Veterans of the CIA’s Phoenix Program always seem to make soft landings with a golden parachute: a lifetime guarantee of gainful employment. CounterPunch reported on the ascent into the Congress of Robert Simmons, a Phoenix veteran and adept at torture. Then there’s the case of former senator Bob Kerrey, who commanded a Phoenix operation in the Mekong delta that featured throat-slitting and the assassination of elderly men and women and children. Now comes word that Phoenix veterans are also highly sought after by the upper echelons of the corporate world.

In early September, Procter and Gamble, the Cincinnati-based conglomerate, fessed up to hiring Phoenix operatives to infiltrate its chief rival Unilever, the Anglo-Dutch cosmetics giants. It was all about the secrets of shampoo, specifically the top-selling Salon Selectives and Finesse. It seems both of those Unilever brands had taken a big bite out of the market share once dominated by a shelf of P&G products, including Wash & Go, Head & Shoulders, Pantene and Vidal Sassoon. Also at stake was the planned sale of Clairol, which was on the auction block with both companies in an intense bidding struggle. One former P&G executive said that the companies were engaged in a decades-long dirty war, which had become “a death struggle to incrementally gain share”.

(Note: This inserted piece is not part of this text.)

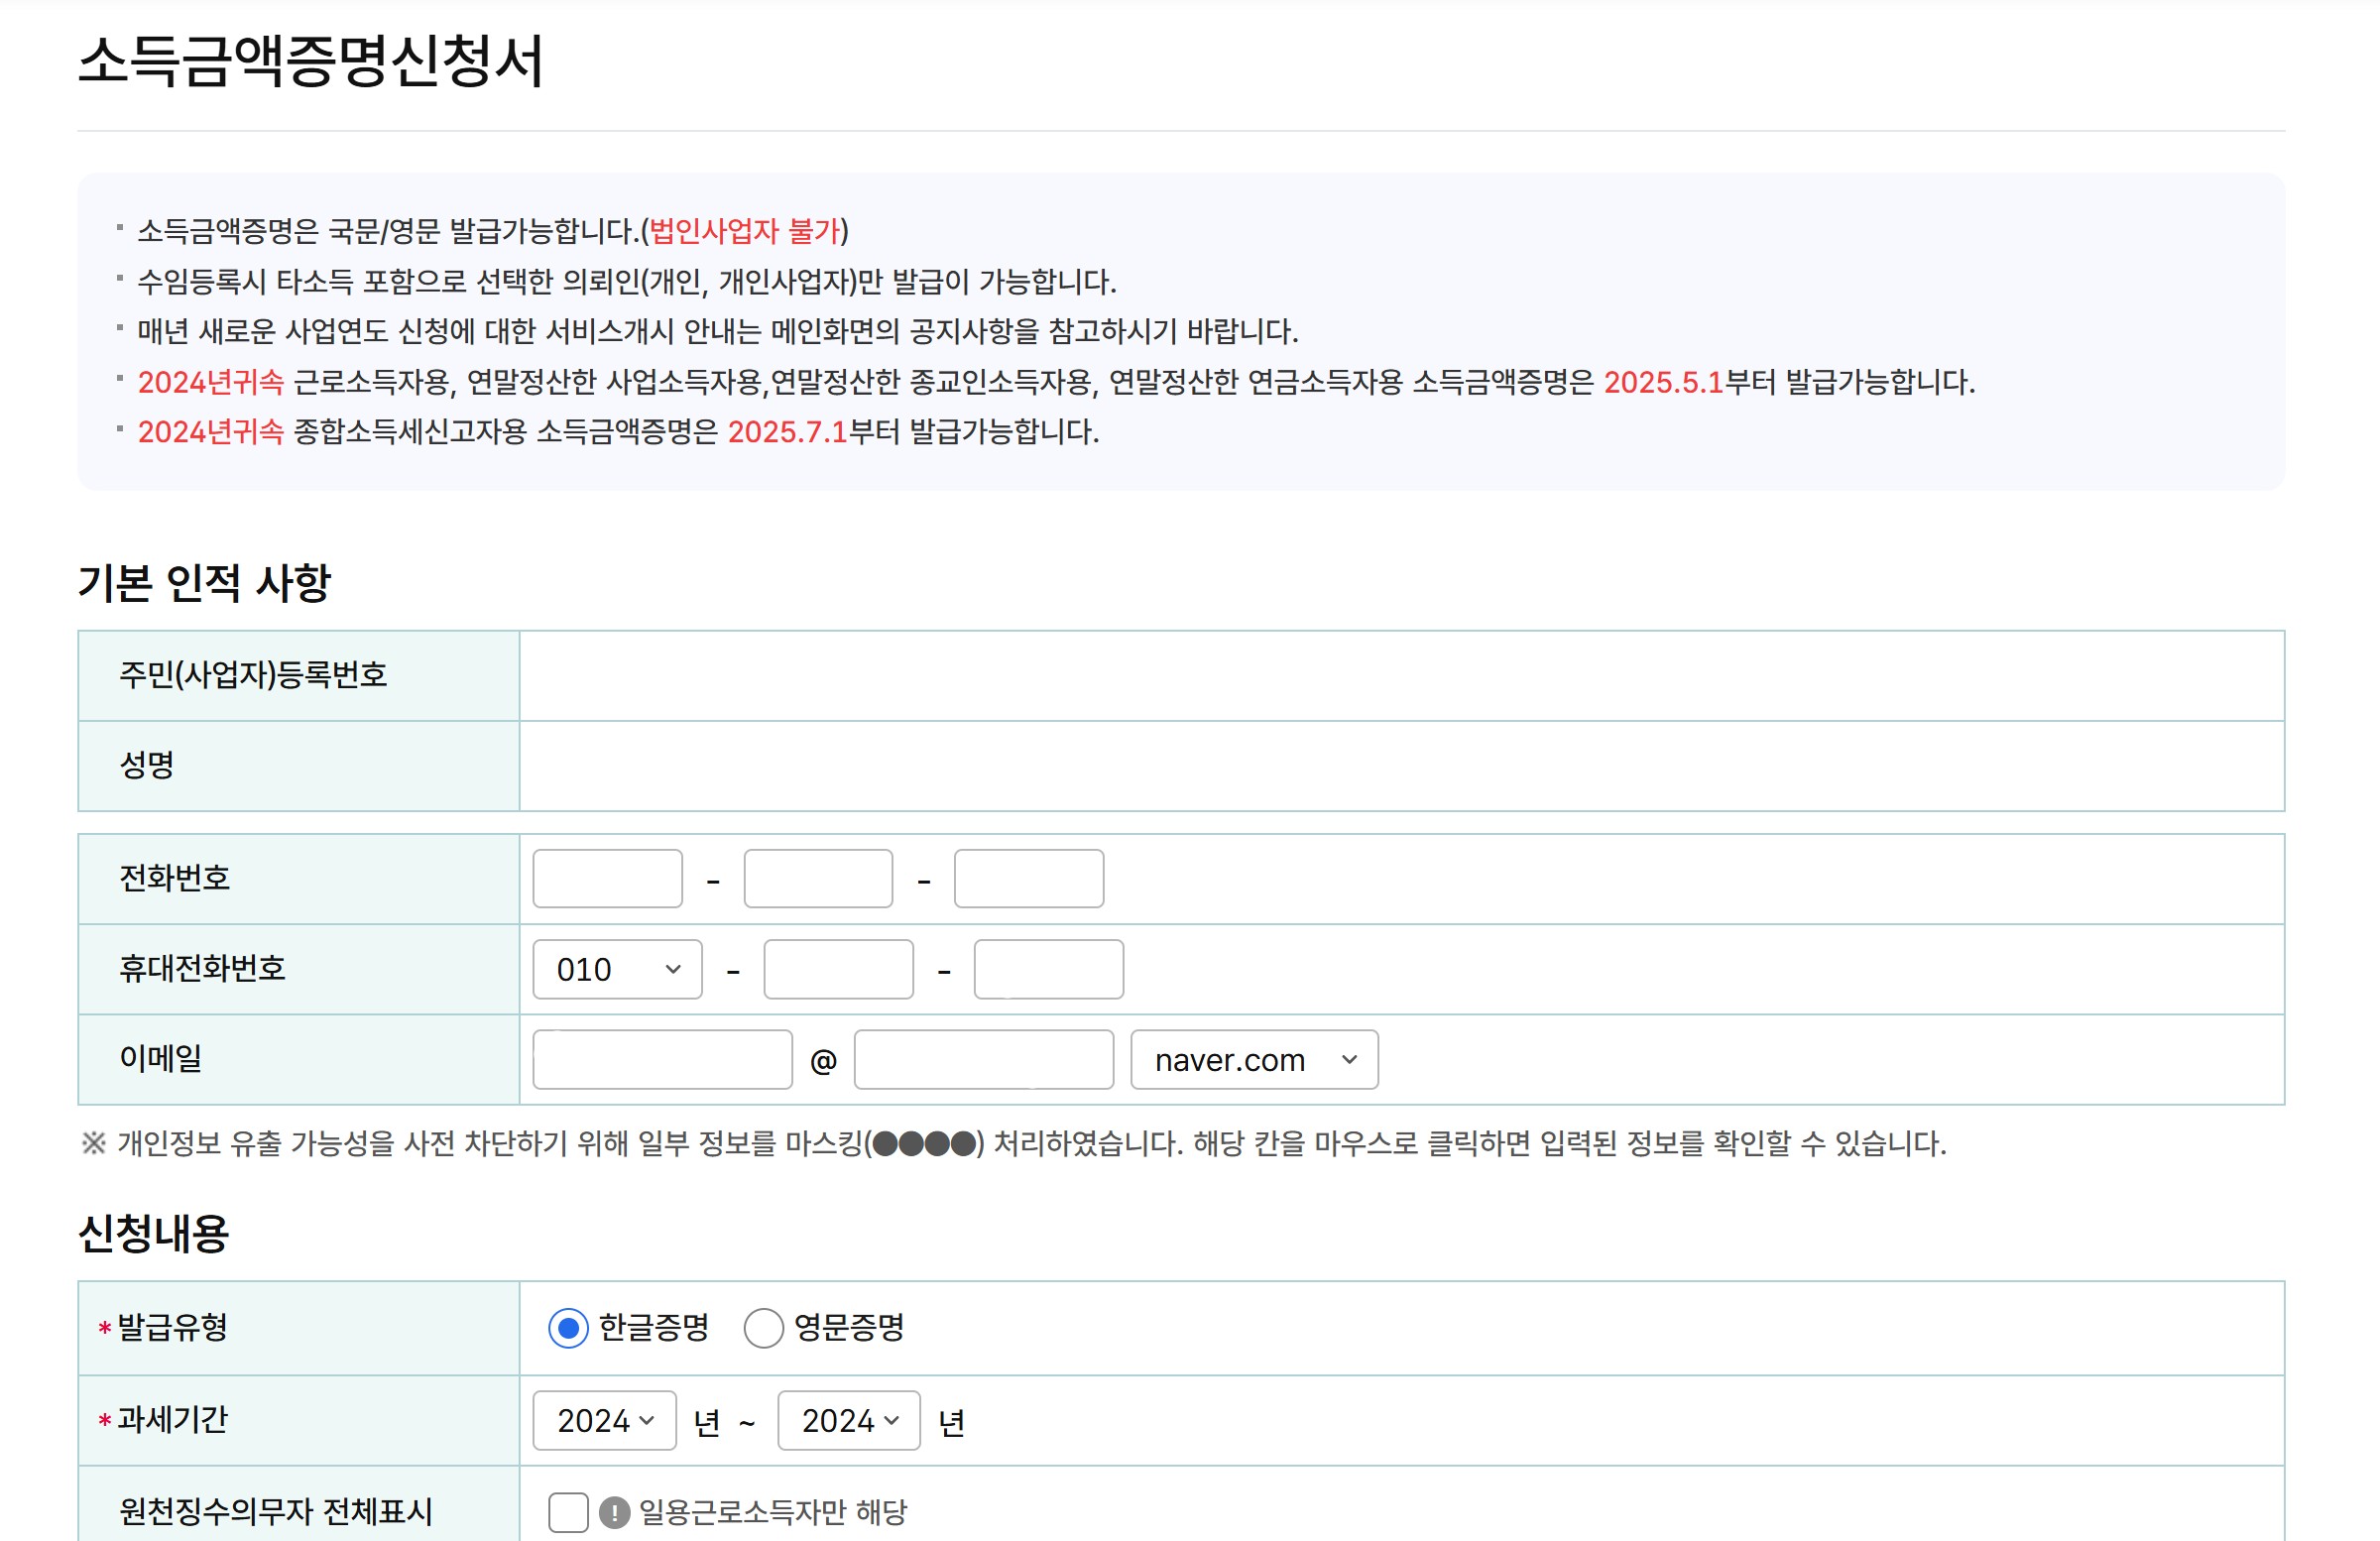Click the empty 성명 value cell
Screen dimensions: 2380x1541
pyautogui.click(x=1401, y=766)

The operation was launched in June of 2000, when P&G contracted with the Phoenix Consulting Group of Huntsville, Alabama, a corporate espionage firm set up by Phoenix veteran John Nolan and fellow CIA officers. P&G also set up a secret wing inside its own security department. The operations were run out of a secret office known as The Ranch, and featured safe houses, off-shore bank accounts, dumpster diving and informants.

Nolan and his operatives were apparently able to secure more than 80 internal Unilever documents that detailed the company’s shampoo marketing strategy for the next two years. The documents were returned to the company after word of the operation leaked out to a reporter at Fortune magazine. P&G apologized for the operation, saying it had “violated our strict business guidelines regarding our business policies.” The company also fired two executives in the firm’s security sector.

But few take these actions as anything more than the defensive maneuvers of a company caught doing something shady and in full damage control mode. Indeed, P&G is well-known for its paranoia and obsessive concerns about corporate secrecy. Its security officers are known inside the company as “Proctoids”. In the past, P&G has shadowed employees on their business trips to see if they chatted to fellow travelers (and Unilever agents?) about company business, snooped in on company phone lines and tracked computer traffic. A few years ago P&G executives became enraged by a series of critical articles about the company by Wall Street Journal reporter Alecia Swasy and retaliated by hitting her with grand jury subpoenas and putting her under 24-hour surveillance.